■ Page excerpt ■

====

Emma Porter recently took on the Traka 360 in Spain, finishing 3rd woman on the day completely exceeded her expectations, placing her firmly on the ‘one to watch’ in gravel cycling this season. Here she shares some insight into the event with us. You can also check out her full race report on her own blog on the link HERE
What is the Traka?
The Traka is run by a group called Klassmark. Any Klassmark event I’ve been to is always brilliant. It’s not only well run, but the atmosphere is excellent. It’s fun, social, they value the environment and community above everything else, but they also attract some of the best athletes in the world. Lorena Wiebes won the 100km this year!
Why did you sign up to the Traka?
I raced the 100km last year and loved it. I’m still not quite sure what possessed me to sign up to the 360km this year, but I’m glad I did. It starts in Girona, heads towards Cap de Creus, takes in Cadeques and Roses, goes south towards Pals and Llagostera, before circling back to Girona. There’s almost 5,000m of climbing with most of it off-road.
It’s rough and rugged, steep and stunning, and while the views are spectacular in places, it’s a hard day out. There’s currently a time cut off of 32 hours for the 360km.
I knew that I could do it, as in I knew I could get around the course. I think I wanted to take part in it and challenge myself to see how well I could do it. I wanted to do it, but also thought there was the chance I would only do a race like that once, so I should do it while I knew I was fit.
What attracted you to the event?

====

■ Tasks to complete ■
1. In the Traka interview, what is the current time cutoff for the 360km?
2. Reproduce the part of the Traka interview that starts at the words "Why did you" and ends after the words "to the event?".

■ Data segment ■
====

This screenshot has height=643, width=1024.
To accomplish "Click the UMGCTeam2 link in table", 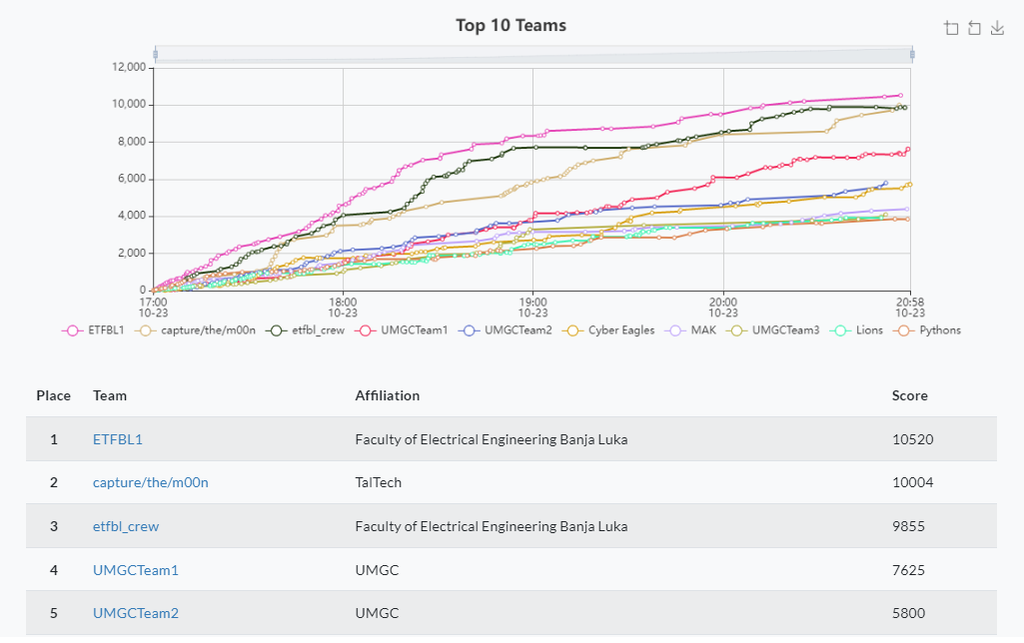I will click(x=135, y=614).
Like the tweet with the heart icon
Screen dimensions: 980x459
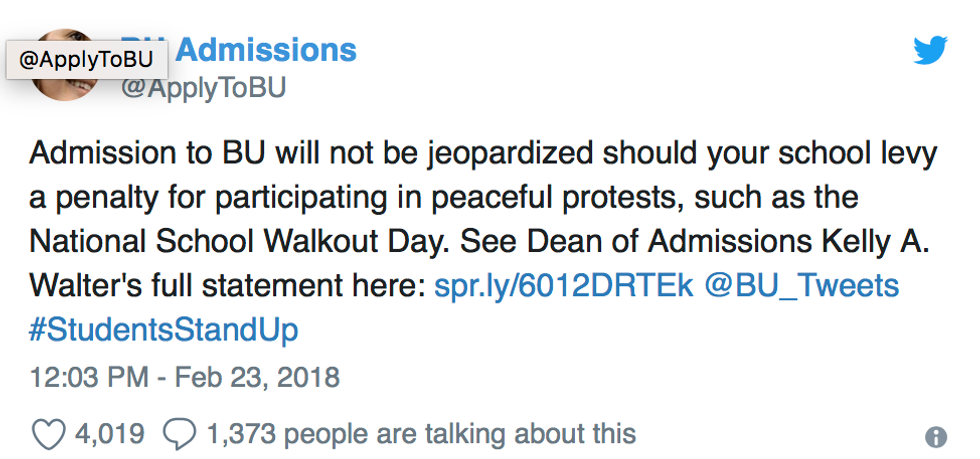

====

■ Solutions ■
1. 32 hours

2.
Why did you sign up to the Traka?
I raced the 100km last year and loved it. I’m still not quite sure what possessed me to sign up to the 360km this year, but I’m glad I did. It starts in Girona, heads towards Cap de Creus, takes in Cadeques and Roses, goes south towards Pals and Llagostera, before circling back to Girona. There’s almost 5,000m of climbing with most of it off-road.
It’s rough and rugged, steep and stunning, and while the views are spectacular in places, it’s a hard day out. There’s currently a time cut off of 32 hours for the 360km.
I knew that I could do it, as in I knew I could get around the course. I think I wanted to take part in it and challenge myself to see how well I could do it. I wanted to do it, but also thought there was the chance I would only do a race like that once, so I should do it while I knew I was fit.
What attracted you to the event?